I think tax-wise my best choice is an S-corp. But I still have a question about liability.

A friend mentioned that S-corps do not insulate the individual shareholders as well as the LLC or C-corp structures and I am confused now. I want to understand better the liability protection offered by S-corp, LLC and C-corp structures. Can anyone offer me an explanation and comparison in a nutshell?

Thanks,

Bryan

firebringer
01-28-2006, 11:06 PM
There really is no substitute for good legal advice when you are talking about your personal liability and no substitute for a good accountant when you are ready to start tax planning. What you spend, you save in the long run in both cases.

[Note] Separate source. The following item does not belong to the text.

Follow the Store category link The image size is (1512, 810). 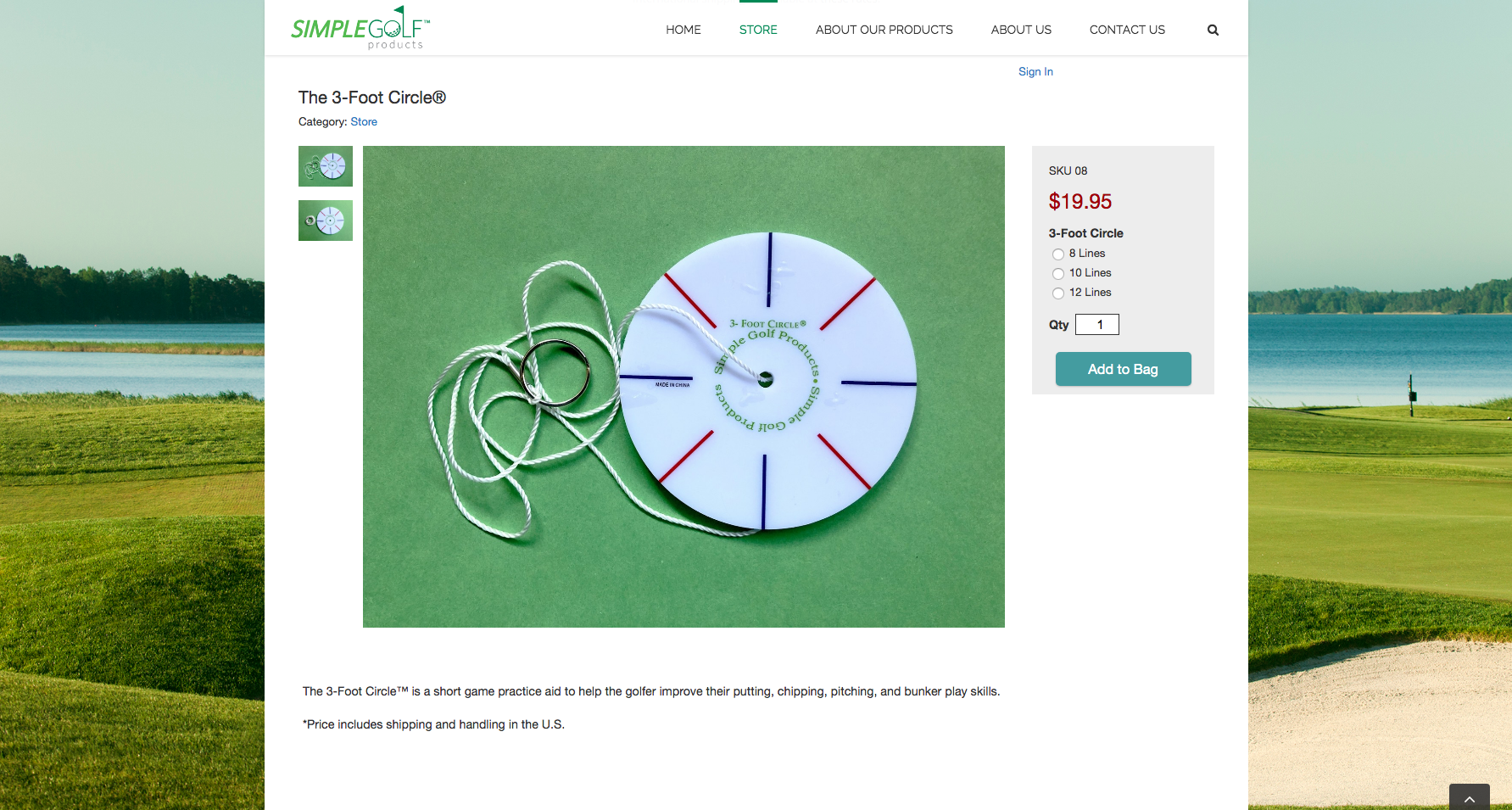tap(364, 122)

That said, I wanted to mention that if you are operating as a professional engineer, you may be forced to use a Professional Corporation. You might want to check into that before you spend money filing.

Best of Luck

Firebringer

Maverick
02-01-2006, 03:39 AM
Personally, I've not seen any state require a Professional corporation for an engineering company, though you would be wise to verify this point once you make you legal entity decision.

The information here is lengthy but there is no simple way of explaining this, so here go:

Business Structures

"Anyone in business, going into business, or anyone with valuable assets or working to acquire valuable assets, should consider forming a Limited Liability Company or Corporation."

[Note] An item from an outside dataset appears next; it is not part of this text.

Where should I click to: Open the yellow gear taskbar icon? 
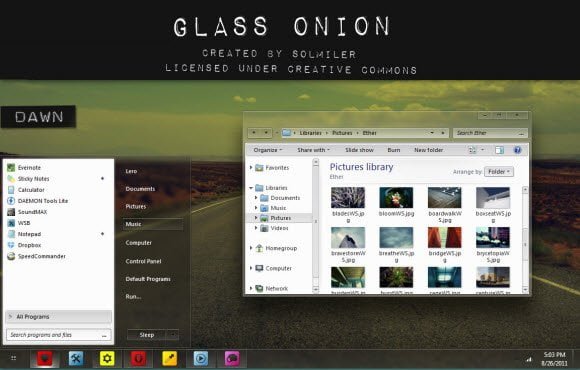point(107,358)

In choosing the right business entity you should ask yourself a few questions; how easy is the structure to set-up, who controls the structure, what are the levels of liability, and what are the tax consequences?


Proprietorships
Partnerships
Limited Partnerships
Limited Liability Companies -LLC's
Corporations
S-Corporation

Proprietorships

The advantage of being a sole proprietor is that it is the easiest and simplest form of doing business. The main disadvantage is the individual proprietor is subject to full liability resulting from his business acts. If the proprietor gets sued because of a related activity, all of his personal assets as well as his business assets are on the line. He could lose everything in a lawsuit.

Sole proprietors are also subject to a 15.3% self-employment tax on all income earned from the business. Furthermore, they do not have available to them benefits such as medical reimbursement plans, certain pension plans, nor full deductibility of business related expenses.

Partnerships

A partnership is a form of business often used when two or more people get together to conduct a business enterprise. From that point on, the gain or loss of the partnership is passed through to the individual partners and is included on their individual tax returns.

The main disadvantage of a partnership is it provides no liability protection to the partners. If, for example, Joe and Don get together and form a business partnership, and the partnership gets sued and loses, then both Joe's and Don's assets are on the line. This disadvantage alone is enough to compel those considering a partnership to consider another form of doing business-usually a corporation or a limited liability company.


Limited Partnerships/Family Limited Partnership

A limited partnership is taxed like a partnership yet it has many of the liability protection aspects of a corporation. There are two types of partners in a limited partnership: the limited partners, who invest in the partnership but have no control, and the general partner (or partners), who controls the partnership.

The asset protection property of a limited partnership is held by a charging order. Which means if a limited partnership is sued a judge can issue a charging order allowing the plaintiff rights to the partnership interest. That means that the creditor only gets what the general partner decided to distribute, which is often nothing. Making the limited partnership a very powerful asset protection tool when utilized with other business structures.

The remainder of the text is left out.